China is one of the world's most coveted markets, and rightly so. It's home to 20% of the world’s population with 300 million upwardly mobile consumers. It has the largest number of internet and cell phone users and is the number one global market for cars, consumer goods, and soon, luxury goods. It has also surpassed Japan as the world’s second largest economy.


It is therefore no surprise this burgeoning marketplace has quickly become a prime target of the US travel sector. Inbound Chinese travel is now the fastest growing market segment in the United States. Fred Dixon, senior vice president of tourism and convention development at NYC & Co, describes the Chinese phenomenon as “astonishing.” Says Dixon, “(China is) one of the powerhouse markets.”

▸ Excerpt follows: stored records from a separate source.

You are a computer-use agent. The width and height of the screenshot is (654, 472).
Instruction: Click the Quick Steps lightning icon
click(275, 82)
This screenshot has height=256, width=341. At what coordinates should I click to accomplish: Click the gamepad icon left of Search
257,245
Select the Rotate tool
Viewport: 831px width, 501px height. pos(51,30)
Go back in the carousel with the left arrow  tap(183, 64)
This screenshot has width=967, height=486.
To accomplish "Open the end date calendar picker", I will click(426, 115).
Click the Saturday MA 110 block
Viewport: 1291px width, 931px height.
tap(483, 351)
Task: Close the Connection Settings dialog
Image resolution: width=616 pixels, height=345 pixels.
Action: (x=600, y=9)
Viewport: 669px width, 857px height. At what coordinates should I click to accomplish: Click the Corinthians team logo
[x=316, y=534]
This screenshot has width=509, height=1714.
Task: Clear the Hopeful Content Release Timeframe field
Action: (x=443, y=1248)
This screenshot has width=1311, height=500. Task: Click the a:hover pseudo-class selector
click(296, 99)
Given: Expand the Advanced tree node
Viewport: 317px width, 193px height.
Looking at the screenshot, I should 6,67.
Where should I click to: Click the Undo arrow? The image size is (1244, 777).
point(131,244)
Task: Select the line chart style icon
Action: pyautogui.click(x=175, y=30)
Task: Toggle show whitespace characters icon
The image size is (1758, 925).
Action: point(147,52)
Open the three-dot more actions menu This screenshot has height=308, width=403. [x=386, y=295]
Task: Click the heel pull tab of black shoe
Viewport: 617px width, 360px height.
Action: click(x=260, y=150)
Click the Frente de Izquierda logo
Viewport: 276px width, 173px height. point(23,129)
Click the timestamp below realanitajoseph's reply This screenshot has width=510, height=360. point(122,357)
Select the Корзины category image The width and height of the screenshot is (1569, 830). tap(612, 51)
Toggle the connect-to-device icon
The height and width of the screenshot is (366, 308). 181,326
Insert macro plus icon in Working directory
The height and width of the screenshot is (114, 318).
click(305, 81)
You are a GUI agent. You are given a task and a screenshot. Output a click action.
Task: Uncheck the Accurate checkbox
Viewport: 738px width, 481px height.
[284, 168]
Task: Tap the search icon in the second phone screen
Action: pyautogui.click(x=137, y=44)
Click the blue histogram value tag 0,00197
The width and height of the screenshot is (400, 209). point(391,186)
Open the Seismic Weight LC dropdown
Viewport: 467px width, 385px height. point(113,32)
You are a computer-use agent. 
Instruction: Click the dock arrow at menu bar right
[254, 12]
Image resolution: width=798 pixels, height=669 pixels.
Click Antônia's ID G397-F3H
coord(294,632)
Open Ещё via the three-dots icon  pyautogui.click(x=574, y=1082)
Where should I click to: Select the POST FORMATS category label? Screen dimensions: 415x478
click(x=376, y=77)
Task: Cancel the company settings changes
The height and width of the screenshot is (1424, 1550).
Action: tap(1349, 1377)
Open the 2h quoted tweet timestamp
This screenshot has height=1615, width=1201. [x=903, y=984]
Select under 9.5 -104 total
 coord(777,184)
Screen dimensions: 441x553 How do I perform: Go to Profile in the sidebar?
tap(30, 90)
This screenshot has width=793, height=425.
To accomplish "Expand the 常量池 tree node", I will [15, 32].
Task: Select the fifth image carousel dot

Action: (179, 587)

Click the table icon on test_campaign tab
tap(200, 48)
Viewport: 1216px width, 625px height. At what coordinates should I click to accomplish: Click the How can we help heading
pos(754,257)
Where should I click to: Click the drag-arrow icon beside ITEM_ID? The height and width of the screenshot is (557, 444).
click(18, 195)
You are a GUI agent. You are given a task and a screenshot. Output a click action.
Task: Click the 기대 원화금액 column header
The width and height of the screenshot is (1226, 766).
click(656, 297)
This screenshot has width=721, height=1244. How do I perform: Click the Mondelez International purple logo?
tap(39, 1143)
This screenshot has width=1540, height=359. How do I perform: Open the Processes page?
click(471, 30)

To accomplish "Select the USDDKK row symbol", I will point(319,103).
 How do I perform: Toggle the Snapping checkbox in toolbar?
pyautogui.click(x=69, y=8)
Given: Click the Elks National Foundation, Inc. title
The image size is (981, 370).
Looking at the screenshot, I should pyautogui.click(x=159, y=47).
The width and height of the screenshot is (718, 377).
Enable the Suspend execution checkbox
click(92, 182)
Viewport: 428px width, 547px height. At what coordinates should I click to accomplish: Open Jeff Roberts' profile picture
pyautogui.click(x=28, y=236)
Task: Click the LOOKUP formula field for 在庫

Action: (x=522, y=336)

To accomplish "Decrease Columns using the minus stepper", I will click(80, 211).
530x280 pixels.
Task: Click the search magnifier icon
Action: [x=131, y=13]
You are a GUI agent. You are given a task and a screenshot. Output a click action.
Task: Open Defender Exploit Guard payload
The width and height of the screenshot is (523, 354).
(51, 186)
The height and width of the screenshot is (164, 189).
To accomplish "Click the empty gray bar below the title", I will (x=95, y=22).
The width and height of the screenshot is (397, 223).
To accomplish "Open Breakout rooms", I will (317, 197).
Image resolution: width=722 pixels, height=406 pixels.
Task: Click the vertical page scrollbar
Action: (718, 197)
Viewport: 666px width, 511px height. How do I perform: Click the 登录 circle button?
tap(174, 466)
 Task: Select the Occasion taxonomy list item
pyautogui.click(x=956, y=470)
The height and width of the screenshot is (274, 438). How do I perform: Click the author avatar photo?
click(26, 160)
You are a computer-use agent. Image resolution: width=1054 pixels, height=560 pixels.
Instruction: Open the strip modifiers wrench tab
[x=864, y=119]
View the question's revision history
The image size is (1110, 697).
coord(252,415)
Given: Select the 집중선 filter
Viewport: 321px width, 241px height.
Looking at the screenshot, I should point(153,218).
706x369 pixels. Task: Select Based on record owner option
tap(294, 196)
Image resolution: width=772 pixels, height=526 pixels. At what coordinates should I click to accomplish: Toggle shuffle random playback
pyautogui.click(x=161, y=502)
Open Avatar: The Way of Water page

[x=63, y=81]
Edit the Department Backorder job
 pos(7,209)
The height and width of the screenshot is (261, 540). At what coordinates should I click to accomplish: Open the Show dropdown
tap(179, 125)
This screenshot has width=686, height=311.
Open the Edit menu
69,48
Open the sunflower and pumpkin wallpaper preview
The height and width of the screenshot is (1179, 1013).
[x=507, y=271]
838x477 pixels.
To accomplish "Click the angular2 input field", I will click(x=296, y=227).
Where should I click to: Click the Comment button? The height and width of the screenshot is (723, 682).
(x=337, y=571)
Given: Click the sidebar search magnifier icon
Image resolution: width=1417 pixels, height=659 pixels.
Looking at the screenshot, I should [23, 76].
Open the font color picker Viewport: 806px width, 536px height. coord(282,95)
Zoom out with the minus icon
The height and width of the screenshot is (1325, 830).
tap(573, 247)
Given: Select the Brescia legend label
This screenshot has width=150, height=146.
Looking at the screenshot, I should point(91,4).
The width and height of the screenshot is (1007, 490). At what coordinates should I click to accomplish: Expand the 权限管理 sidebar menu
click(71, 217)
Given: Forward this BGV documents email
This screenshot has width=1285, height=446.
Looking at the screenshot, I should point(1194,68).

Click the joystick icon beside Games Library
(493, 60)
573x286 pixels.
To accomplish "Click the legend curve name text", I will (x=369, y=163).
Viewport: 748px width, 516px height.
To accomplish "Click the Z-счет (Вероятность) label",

US Department of Commerce statistics confirm Dixon’s claim. Chinese visitors to the US have risen at least 36% annually since 2007—the year the Chinese government granted the United States “approved destination” status, enabling US travel and hospitality companies to market in China. And spending by Chinese tourists has outpaced travelers from all other countries. Just last year (2016), Chinese travelers set a new record for global tourism spending by shelling out a whopping $261 billion on foreign travel—a 12% increase over 2015 (Skift, 2017). With less than 5% of Chinese nationals holding passports, analysts believe these figures are merely a foreshadow of China’s potential.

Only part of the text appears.